Comment by CMay 3 days ago

10 replies

> So where do you see the potential threatening behavior?

If you are laying hands on officers, leaning your weight against them, not obeying their commands, asking them to assault you (verbally, potentially), resisting arrest and struggling on the ground, that string of behavior should concern anyone. Imagine you AREN'T a police officer and someone is behaving that way to you. Of course you'll be on guard more than if it was just someone walking down the sidewalk with their bag of groceries.

Being on the ground does not mean you can't be a threat. As far as an officer might know, he could have a second gun holstered under his jacket that he could reach for. When someone is that uncooperative, it is very reasonable to throw away assumptions that they aren't a threat to you.

Whether what the officers experienced justifies escalating to lethal force I don't know, but that is what they'll have to find out.

> As long as you're not attacking an officer/agent with a weapon, that risk should be very close to zero. Otherwise you're sending a very chill message to the general public.

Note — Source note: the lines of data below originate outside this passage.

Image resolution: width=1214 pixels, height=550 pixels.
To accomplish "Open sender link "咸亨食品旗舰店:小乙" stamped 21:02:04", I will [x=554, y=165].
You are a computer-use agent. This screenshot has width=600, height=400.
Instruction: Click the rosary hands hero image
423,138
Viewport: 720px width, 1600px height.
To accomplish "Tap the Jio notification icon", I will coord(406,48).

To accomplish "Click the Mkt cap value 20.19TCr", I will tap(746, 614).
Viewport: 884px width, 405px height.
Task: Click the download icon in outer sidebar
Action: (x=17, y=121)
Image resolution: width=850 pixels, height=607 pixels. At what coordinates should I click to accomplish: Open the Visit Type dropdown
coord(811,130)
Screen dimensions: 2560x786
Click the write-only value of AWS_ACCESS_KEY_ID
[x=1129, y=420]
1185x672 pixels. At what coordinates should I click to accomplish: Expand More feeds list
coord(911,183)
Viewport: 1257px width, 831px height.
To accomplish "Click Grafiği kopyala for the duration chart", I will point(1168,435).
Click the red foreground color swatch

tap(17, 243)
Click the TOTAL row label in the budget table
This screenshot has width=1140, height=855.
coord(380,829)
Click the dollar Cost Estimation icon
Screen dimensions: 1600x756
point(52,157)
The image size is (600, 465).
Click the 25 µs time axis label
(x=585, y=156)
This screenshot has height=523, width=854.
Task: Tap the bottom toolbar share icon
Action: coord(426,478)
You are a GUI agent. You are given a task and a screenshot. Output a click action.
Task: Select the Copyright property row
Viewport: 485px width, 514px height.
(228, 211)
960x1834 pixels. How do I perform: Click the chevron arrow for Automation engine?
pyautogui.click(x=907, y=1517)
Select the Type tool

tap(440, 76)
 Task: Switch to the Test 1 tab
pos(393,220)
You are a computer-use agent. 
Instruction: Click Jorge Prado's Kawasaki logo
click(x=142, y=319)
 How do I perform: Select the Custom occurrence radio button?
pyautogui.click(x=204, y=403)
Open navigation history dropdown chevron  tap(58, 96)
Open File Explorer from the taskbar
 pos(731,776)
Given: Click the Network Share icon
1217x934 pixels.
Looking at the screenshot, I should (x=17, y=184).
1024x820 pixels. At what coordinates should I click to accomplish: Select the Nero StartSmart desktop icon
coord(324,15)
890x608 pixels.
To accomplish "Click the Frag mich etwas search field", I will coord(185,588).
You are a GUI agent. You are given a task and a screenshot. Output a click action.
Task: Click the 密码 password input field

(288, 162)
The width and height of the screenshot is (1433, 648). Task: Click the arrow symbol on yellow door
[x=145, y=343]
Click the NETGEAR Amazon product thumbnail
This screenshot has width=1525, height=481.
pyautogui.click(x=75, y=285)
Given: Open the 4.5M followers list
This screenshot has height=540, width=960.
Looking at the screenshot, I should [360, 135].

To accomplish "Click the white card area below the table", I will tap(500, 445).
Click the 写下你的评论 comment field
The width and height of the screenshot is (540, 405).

So, if an officer hasn't been shot in the head first, they shouldn't react? Guns can come out quick and kill a person almost instantly. There's very little time to react. That is why officers request people to listen to what they say and respond reasonably so you don't put them in a situation where they miscalculate your threat level. This is true even if you're not dealing with an officer. Someone doesn't have to be a threat and they don't even have to have a weapon, but if you have sufficiently justifiable reason to believe based on their behavior and actions that they are posing an imminent threat to you or others, you can often justify shooting them. You don't have to like that, but if you ever do need to defend yourself, you would be glad the laws are like that. Otherwise people who defend themselves end up becoming a victim twice where they survive an attack and then end up in prison just for legitimately defending themselves.

> So you have no issues with the initial statements by Kristi Noem, Greg Bovino and Stephen Miller?

I don't really know what any of those people were saying, but whether they are right or wrong doesn't justify everyone else being wrong by making false claims. If you want to be better, then don't try to be better by becoming the very people you disagree with.

spacechild1 3 days ago

> Being on the ground does not mean you can't be a threat.

If someone is fixated on the ground, they are not a threat. Alex was fixated by three agents, with four more agents watching from close distance.

> As far as an officer might know, he could have a second gun holstered under his jacket that he could reach for.

He wouldn't even have been able to reach for a gun as his hands were fixated at this point. That's the very point of fixating someone!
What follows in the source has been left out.